■ What to produce ■
Begin your copy at the line with "The image size is (940, 627)." in the records below and end it at the line with "Task: Click plus", restating each line word for word; omit the pictures.
────────────────────────────────────────
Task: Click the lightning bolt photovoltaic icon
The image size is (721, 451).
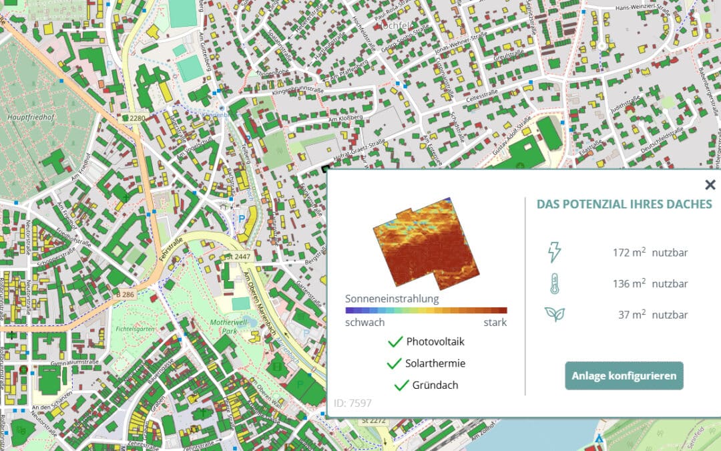Action: [554, 253]
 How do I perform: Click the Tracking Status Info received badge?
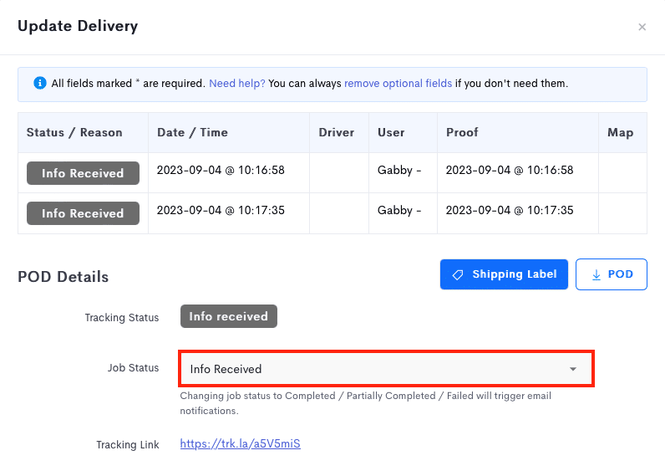229,316
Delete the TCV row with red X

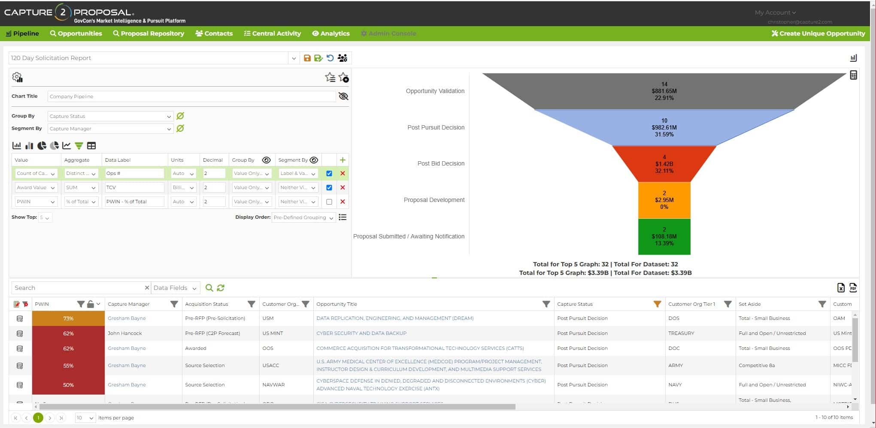[x=343, y=187]
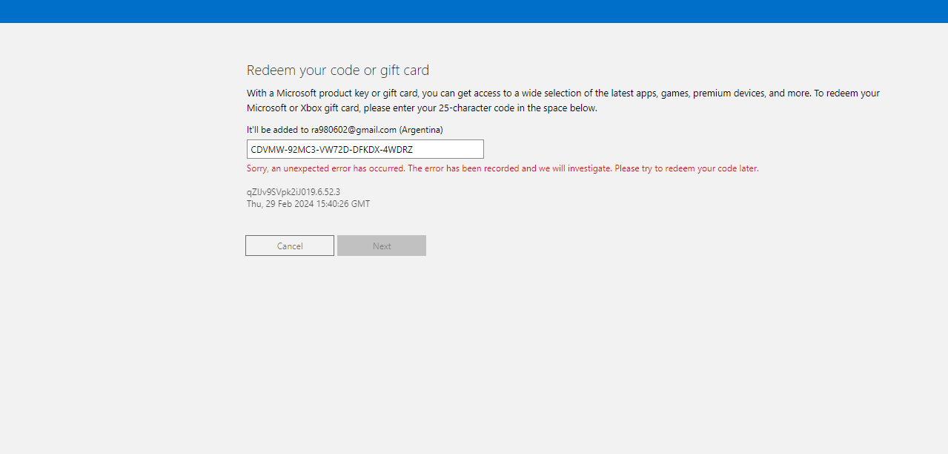Click the Cancel button

pyautogui.click(x=290, y=246)
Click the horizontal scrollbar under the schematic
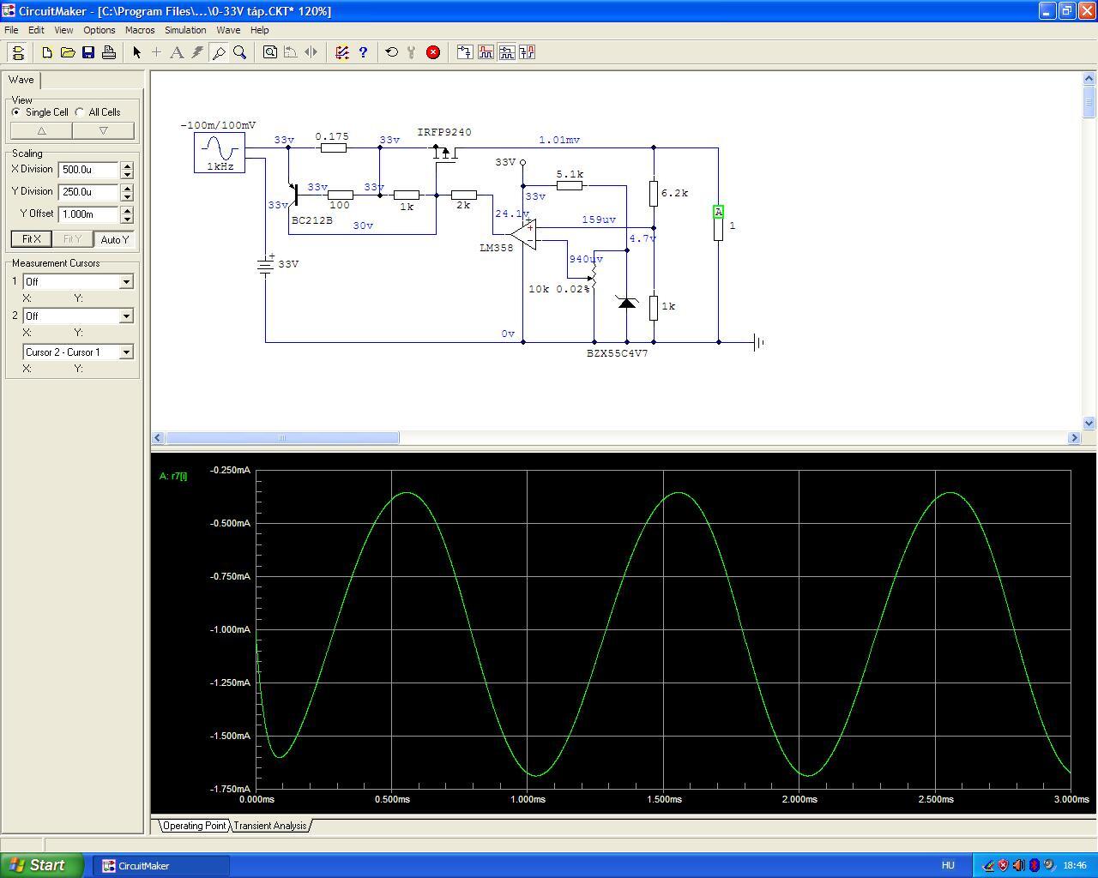 tap(282, 438)
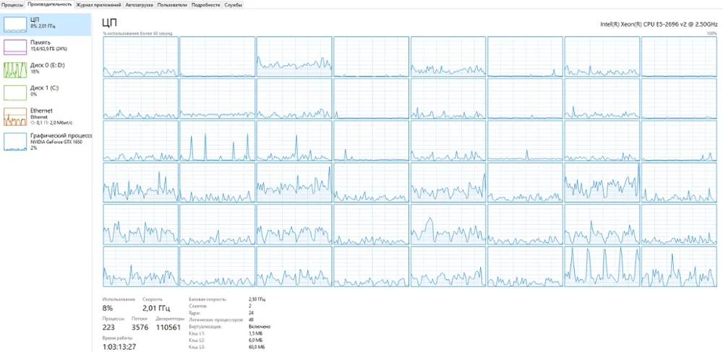The height and width of the screenshot is (352, 723).
Task: Click the bottom-left logical processor graph
Action: coord(141,267)
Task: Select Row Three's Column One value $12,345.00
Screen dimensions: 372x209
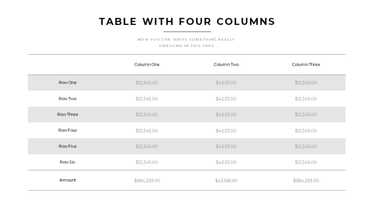Action: click(x=147, y=115)
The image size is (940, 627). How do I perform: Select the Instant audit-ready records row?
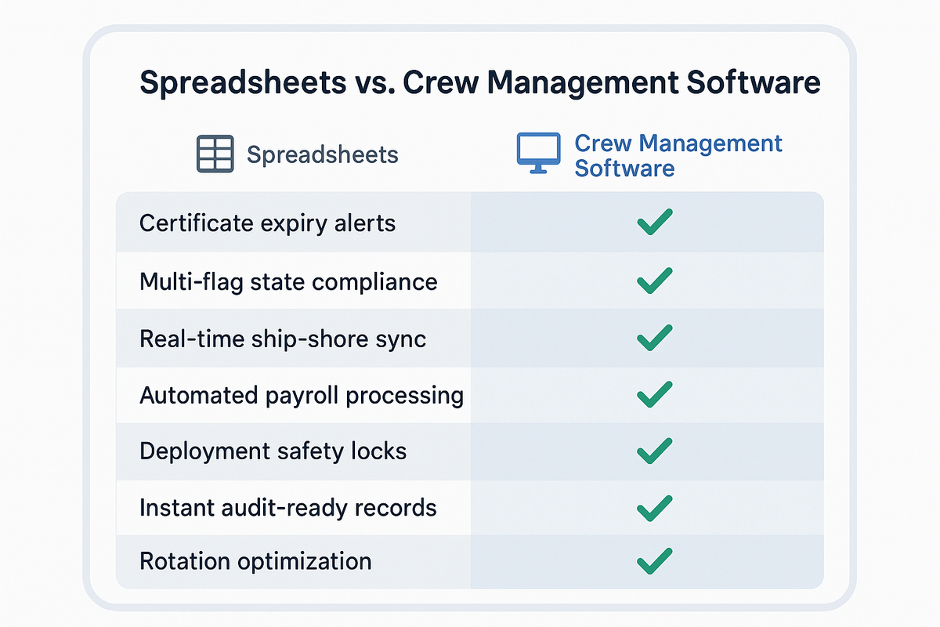pyautogui.click(x=287, y=507)
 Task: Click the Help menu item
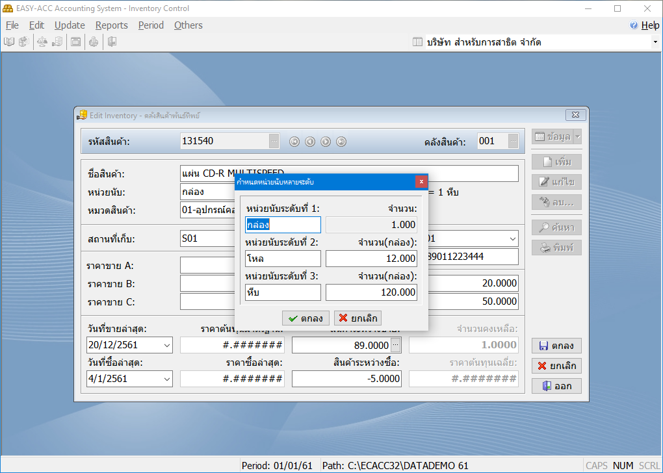click(644, 25)
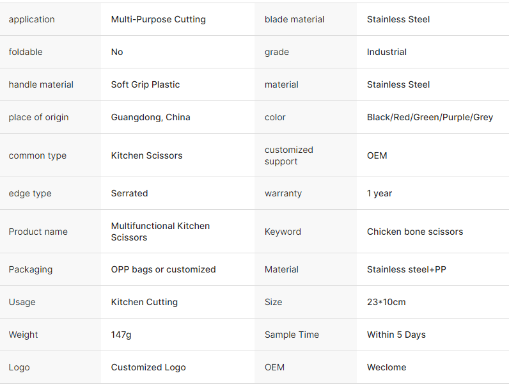Select the 'Chicken bone scissors' keyword value
Screen dimensions: 509x387
click(x=414, y=232)
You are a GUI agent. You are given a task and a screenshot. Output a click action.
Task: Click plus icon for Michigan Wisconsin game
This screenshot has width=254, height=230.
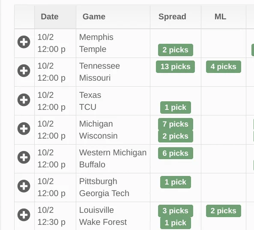(x=24, y=129)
────────────────────────────────────────
■ Your response ■
The image size is (940, 627). How do I perform: Select the Instant audit-ready records row?
pyautogui.click(x=287, y=507)
 Task: Click the Help menu item
click(644, 25)
Select the 'Chicken bone scissors' keyword value
Screen dimensions: 509x387
click(x=414, y=232)
You are a GUI agent. You are given a task and a screenshot. Output a click action.
Task: Click plus icon for Michigan Wisconsin game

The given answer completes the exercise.